MATERIAL SHOWN:
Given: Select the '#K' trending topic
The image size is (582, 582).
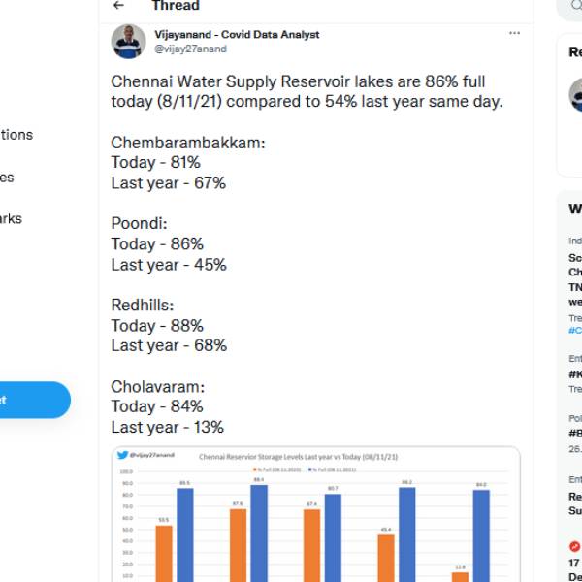Looking at the screenshot, I should (575, 374).
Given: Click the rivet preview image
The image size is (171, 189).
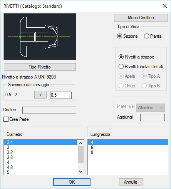Looking at the screenshot, I should 40,37.
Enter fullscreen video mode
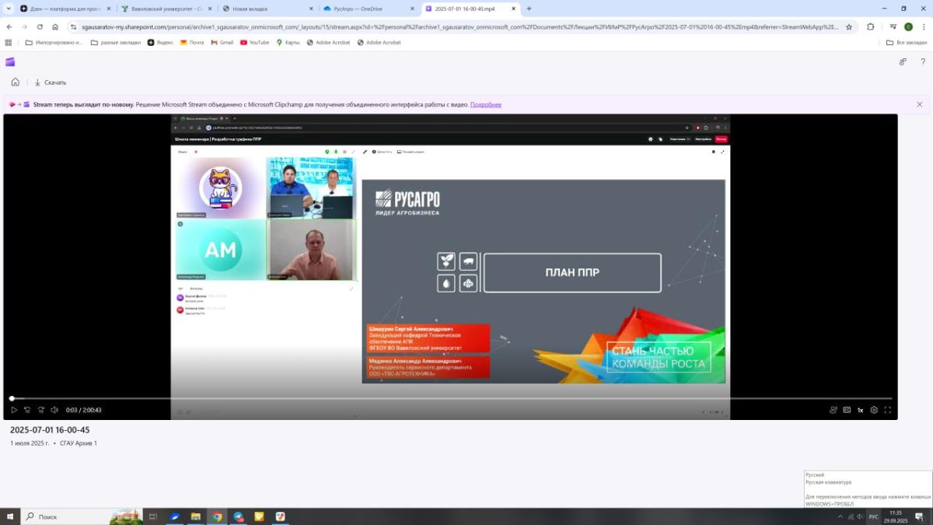 click(887, 410)
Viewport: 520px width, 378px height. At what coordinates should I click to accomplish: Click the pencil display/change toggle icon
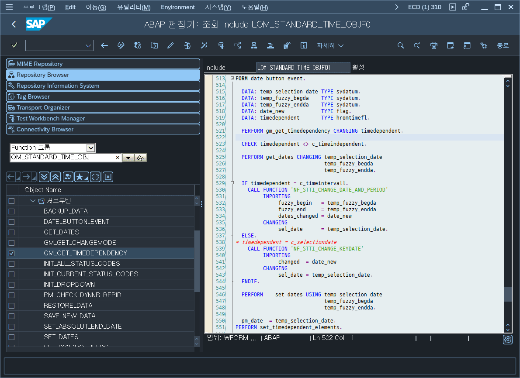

TO DO: Reproduce the listing in full and exactly, excluding any pictures it holds.

WRITTEN REPLY:
Given: Select the '#K' trending topic
The image size is (582, 582).
Looking at the screenshot, I should (575, 374).
Given: Click the rivet preview image
The image size is (171, 189).
Looking at the screenshot, I should 40,37.
Enter fullscreen video mode
 click(887, 410)
Viewport: 520px width, 378px height. At what coordinates should I click to accomplish: Click the pencil display/change toggle icon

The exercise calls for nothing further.